I have an unknown continuous distribution, density function $f_X$, with the following properties:
- Zero mean
- Symmetric around the mean
- For all $a,b : 0 \leq a < b$ we have $f_X(a) > f_X(b)$
I'm looking at sums of IID draws from this distribution $Y_n = \sum_{i=1}^nX_i$ and would like to show that such sums get arbitrarily large with probability 1. Formally, I guess it would be that for all $t > 0$
$$\lim_{n=1}^{\infty}P\left(\bigvee_{k=1}^n|Y_k| > t\right) = 1$$
My first thought is to lower bound the disjunction by
$$P\left(\bigvee_{k=1}^n|Y_k| > t\right) > P\left(|Y_n| > t\right)$$
hoping that would be enough. Intuitively it feels correct, as the variance becomes unbounded.
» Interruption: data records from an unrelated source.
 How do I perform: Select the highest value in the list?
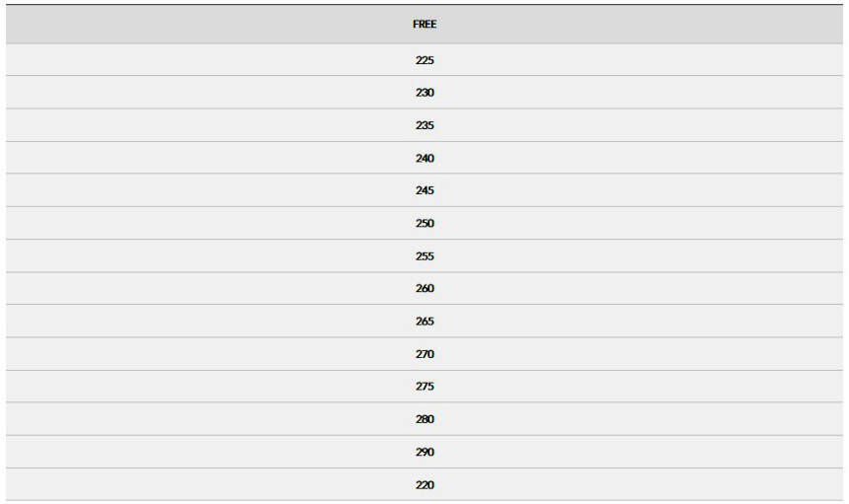(425, 452)
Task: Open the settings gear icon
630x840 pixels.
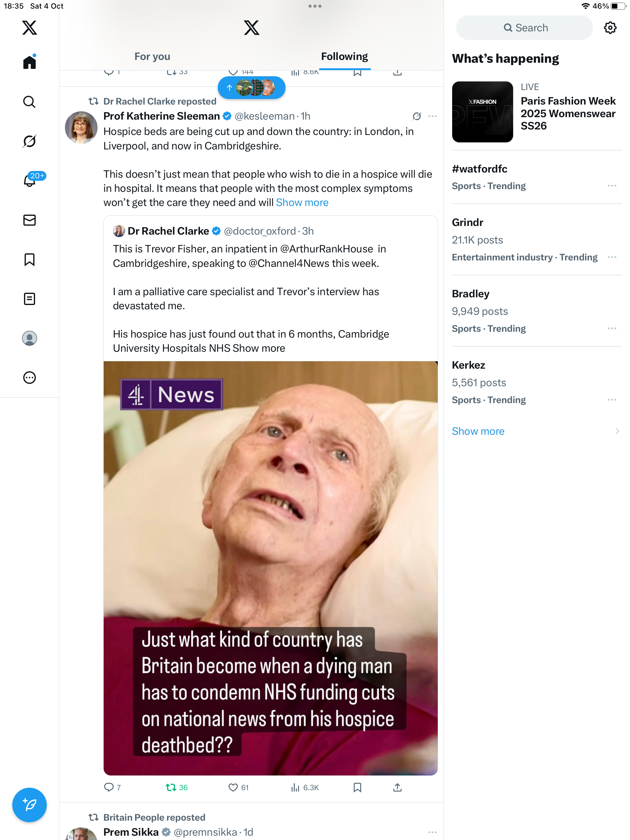Action: pos(610,28)
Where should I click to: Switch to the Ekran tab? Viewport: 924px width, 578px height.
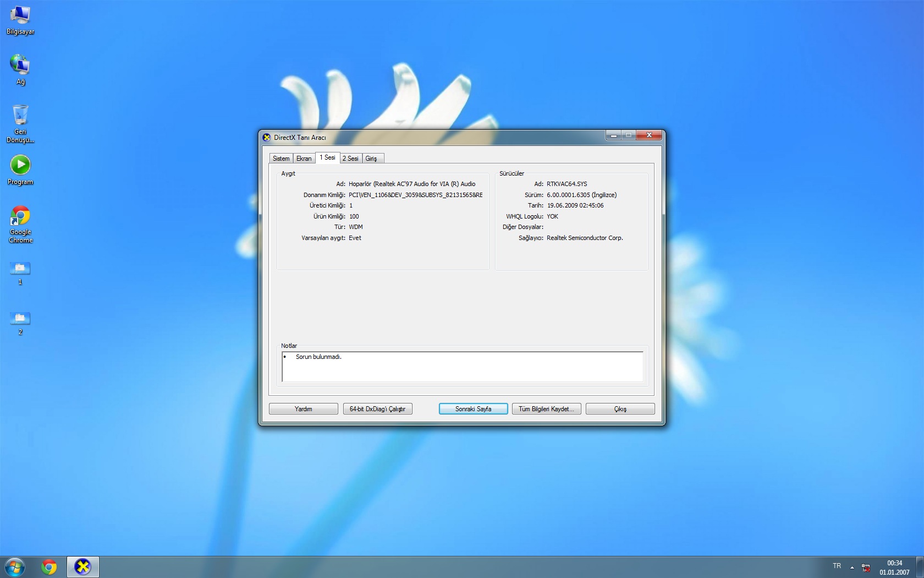[x=304, y=159]
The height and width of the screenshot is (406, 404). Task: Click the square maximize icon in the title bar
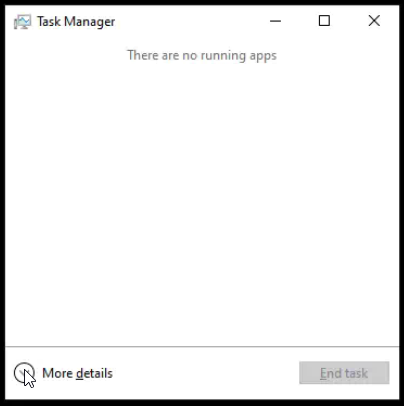[x=324, y=21]
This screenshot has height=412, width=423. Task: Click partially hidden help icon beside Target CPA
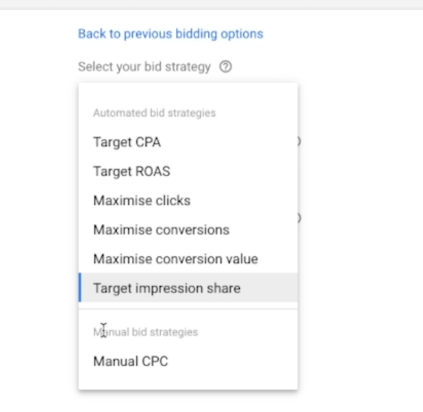click(299, 142)
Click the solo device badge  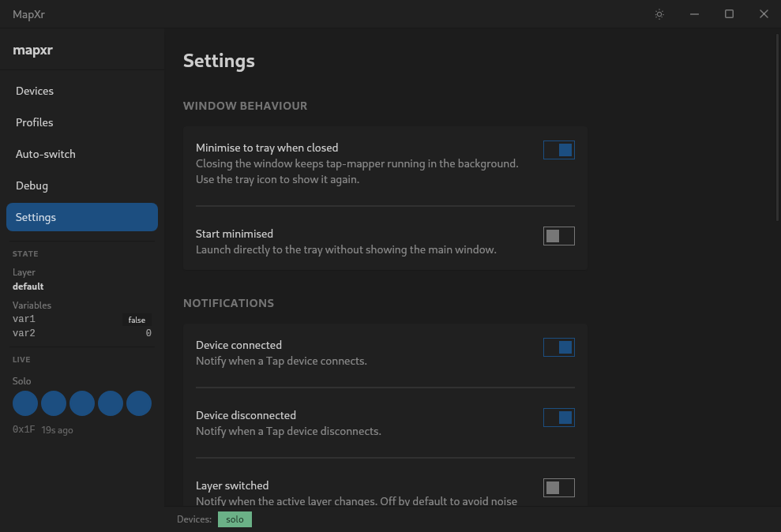pyautogui.click(x=235, y=519)
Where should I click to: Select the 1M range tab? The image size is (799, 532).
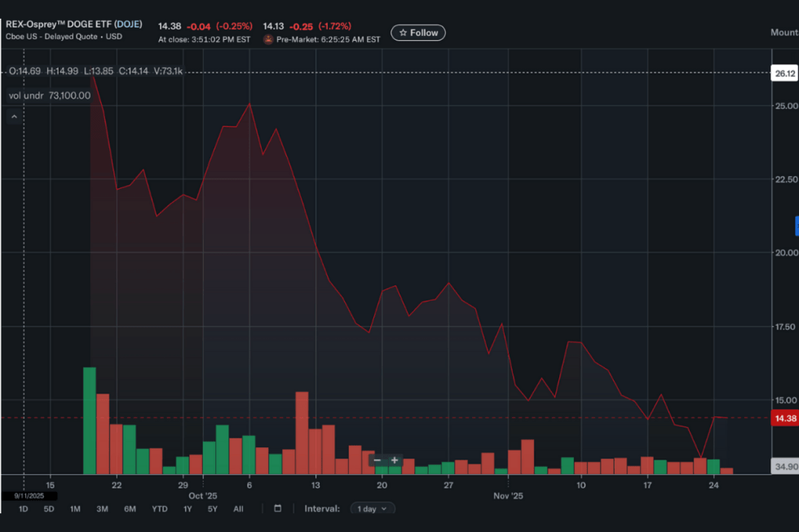pyautogui.click(x=74, y=508)
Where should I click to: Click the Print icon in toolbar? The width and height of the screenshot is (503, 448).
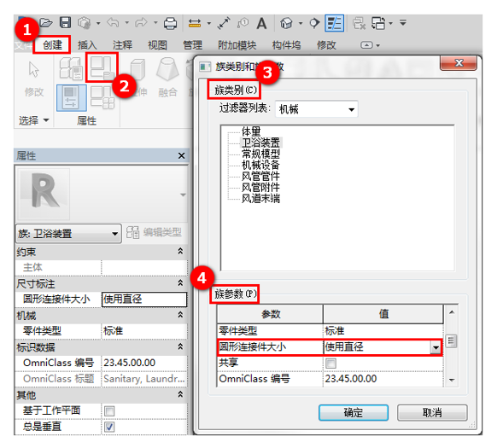point(170,23)
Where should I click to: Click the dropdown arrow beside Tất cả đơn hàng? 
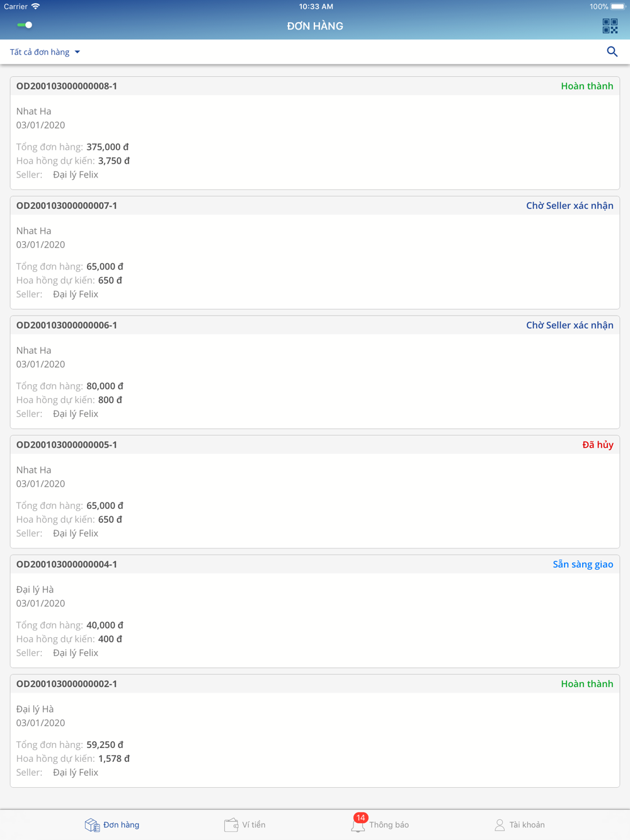pos(77,52)
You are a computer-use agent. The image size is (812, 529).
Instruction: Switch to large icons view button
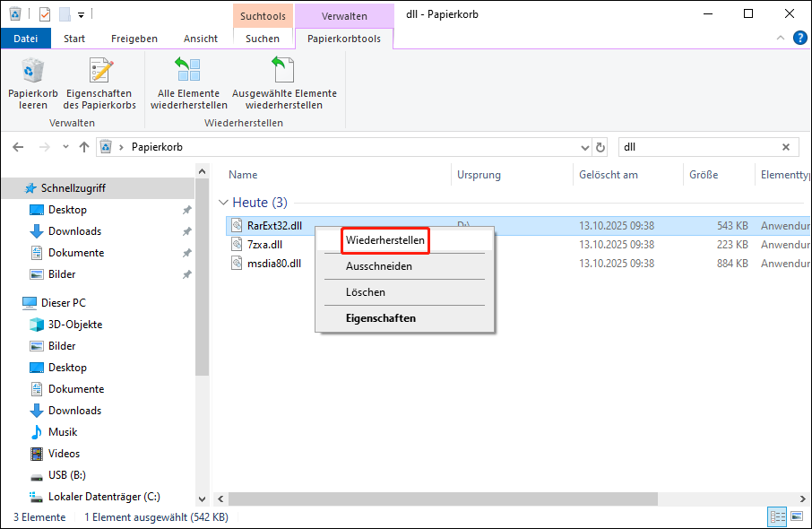click(x=795, y=517)
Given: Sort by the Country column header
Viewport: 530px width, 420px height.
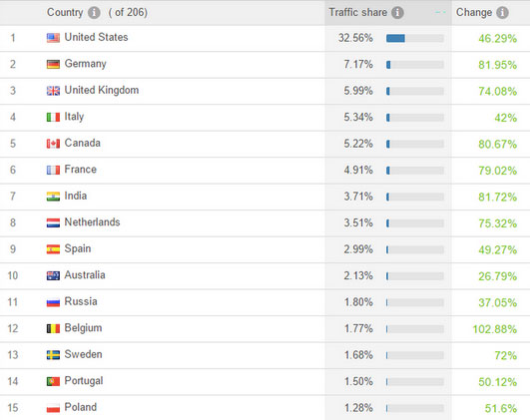Looking at the screenshot, I should pos(65,13).
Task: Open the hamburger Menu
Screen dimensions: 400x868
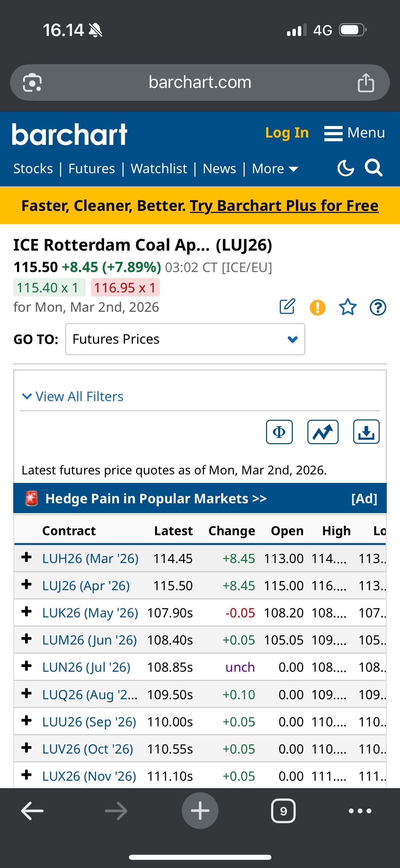Action: click(x=355, y=133)
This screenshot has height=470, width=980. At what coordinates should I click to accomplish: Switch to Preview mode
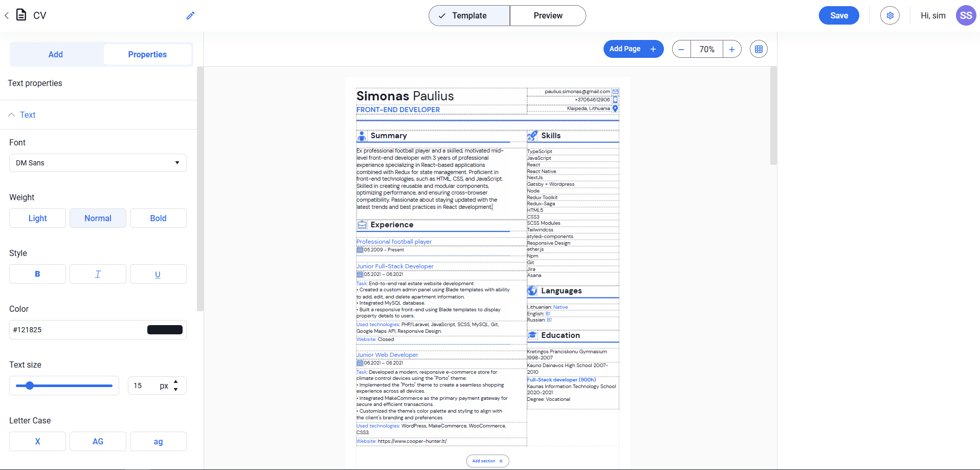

That is, if the variance of $f_X$ is $\sigma^2$, then the variance of $Y_n$ is $\sigma_{Y_n}^2 = n\sigma^2$. But all the probability inequalities I know of upper-bound tail-probabilities, they don't lower bound them. E.g. Chebyshev's inequality would be an upper-bound on the tail probability $P(|Y_n| > t)$. I know the second moment method is a thing, but it doesn't work in this case.
How might I approach this problem?
Best Answer
Symmetry and continuous density are not necessary to conclude. It is known (but also in Durrett, as exercises) that if $Y_n=\sum_{k\leq n}X_k$ is a random walk (i.e. sum of IID $(X_n)_{n \in \mathbb{N}}$) s.t. $E[X_1]=0$ and $P(X_1=0)<1$ (i.e. nondegenerate), then $-\infty = \liminf_{n\to \infty}Y_n< \limsup_{n\to \infty}Y_n =\infty$ a.s.